__Problem details__: For this task, copy the data that follows exactly, keeping every character.

Stored items
#####

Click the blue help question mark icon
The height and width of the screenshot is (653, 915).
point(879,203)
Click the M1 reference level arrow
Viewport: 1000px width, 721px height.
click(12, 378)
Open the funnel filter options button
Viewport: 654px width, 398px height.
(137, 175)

#####

__Output for this task__:
Click the blue help question mark icon
The height and width of the screenshot is (653, 915).
point(879,203)
Click the M1 reference level arrow
Viewport: 1000px width, 721px height.
click(12, 378)
Open the funnel filter options button
Viewport: 654px width, 398px height.
(137, 175)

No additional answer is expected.